All three books are very well researched and detailed.  The interesting thing to ponder is that all these books are written by non Muslims who must have approached this sensitive topic with a critical eye and preconceived ideas. Yet they have emerged triumphant and presented their learnings which speak for all the misunderstood creed!!

The Museum of Innocence by Orhan Pamuk 

Can love be this strong, lasting and undying? Is it a myth or a reality that man can live only on love? 

The Museum of Innocence is the realisation of Orhan’s book from words to real existence. It is based in Istanbul and showcases all the items collected by the lover which belonged to the object of his desire.  The cigarette butt’s thrown by Fusun, the pieces of scrap discarded by her are all collected and saved by Kemal.  The reader is taken through their tumultuous relationship shared on paper,


until they land in the Museum which Kemal creates for his loved one.  

The Museum actually exists in Istanbul and if you take your copy of the book along, entry is free of charge.

Florence and the Di Medici family

My interest in the history of Florence was further piqued when I visited the beautiful city during Christmas holidays. Art and Culture is part of the meandering streets and lanes, and every turn has something new to offer from the statue of David, the famous Uffizi Gallery, the tall bell tower.  The dome of the Duomo is the highlight of the trip, which stands tall and majestic over the city.  

During the pinnacle of the Di Medici family success, the incomplete dome  of the church was thought to be too  difficult to build.  That’s when Lorenzo Di Medici commissioned Filippo Brunellesci who was considered a magician by his peers as no one had dared to complete the seemingly impossible mission.  Brunellesci used an oval egg to show how he would construct the dome using mathematics and physics highly advanced for the fifteenth century. 

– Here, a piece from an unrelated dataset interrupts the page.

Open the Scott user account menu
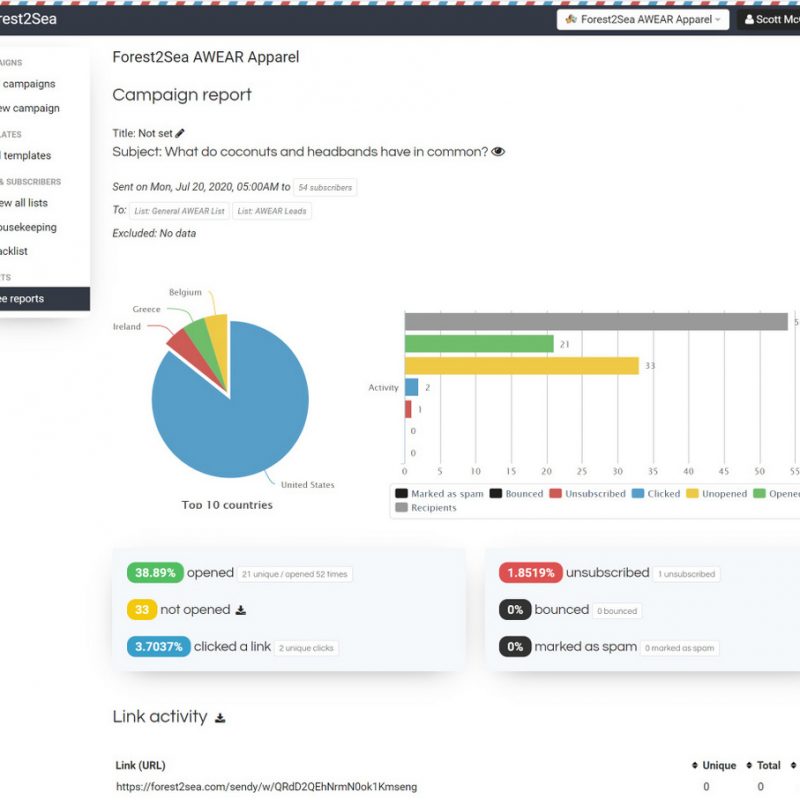The height and width of the screenshot is (800, 800). [770, 19]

My next read is the life of Catherine Di Medici who was a powerful matriarch of this illustrious family.  

Pamuk….Silent House

Orhan Pamuk has taken over my heart with his poignant descriptions of man sucked in the vortex of pain, desire and helplessness. All of his books are centered in a Turkey straddling between East and West, Rich and poor, strong and weak.  

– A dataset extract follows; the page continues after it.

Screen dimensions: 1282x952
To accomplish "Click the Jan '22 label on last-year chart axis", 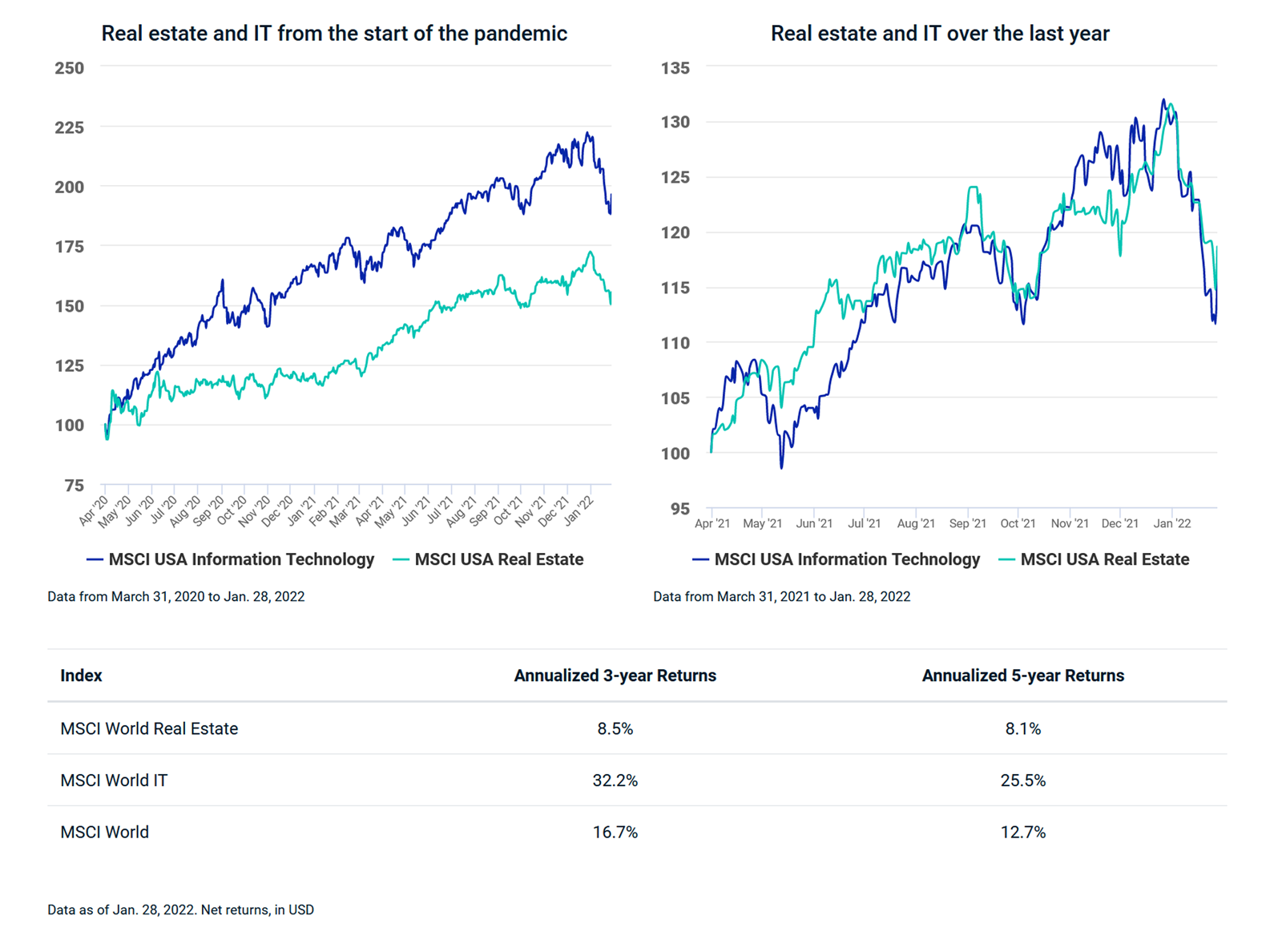I will coord(1171,523).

The Silent House takes the reader into the house of an old grandmother lying in bed and waiting for death to take her away from her unsettled world full of despair. The book gravitates between past and present, hidden and obvious, and sorrow and joy. The grandchildren along with the house servant are all characters linked with the debilitated owner of the house. 

Pamuk is not to be missed at all!!!

House of Stone 

House of Stone by Christina Lamb is the true story of a family divided in war torn Zimbabwe. Mugabe’s plan to evict the white farmers turns ugly when the trusted house servants turn into enemies: white turns into black, and good turns into evil.  

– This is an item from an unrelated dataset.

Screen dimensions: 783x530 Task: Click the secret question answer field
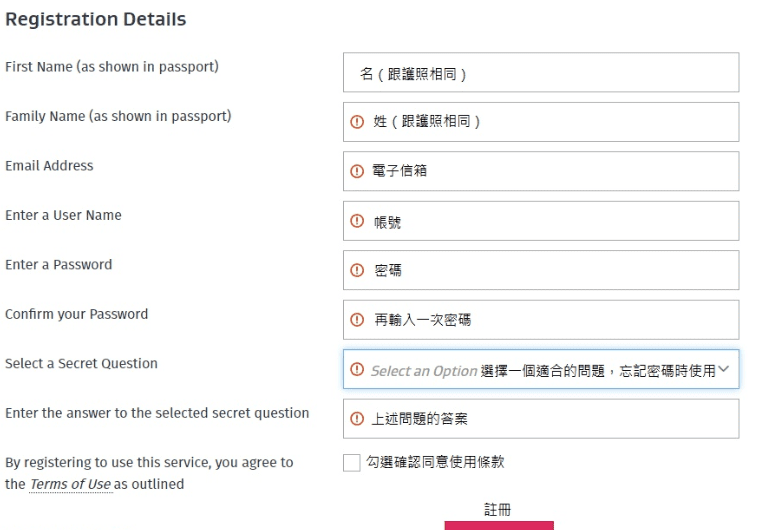[541, 419]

The book is a look into how race and colour transcend boundaries of friendship, trust and humanity.  Aqui, the trusted children’s maid gets fogged up in the brain when the nation turns violent….she forgets the good done to her by the Hough family, and joins the thousands who rebel against the love and support they received from their caretakers.  

A poignant look at relationships which become soiled by the fumes of race, caste and creed.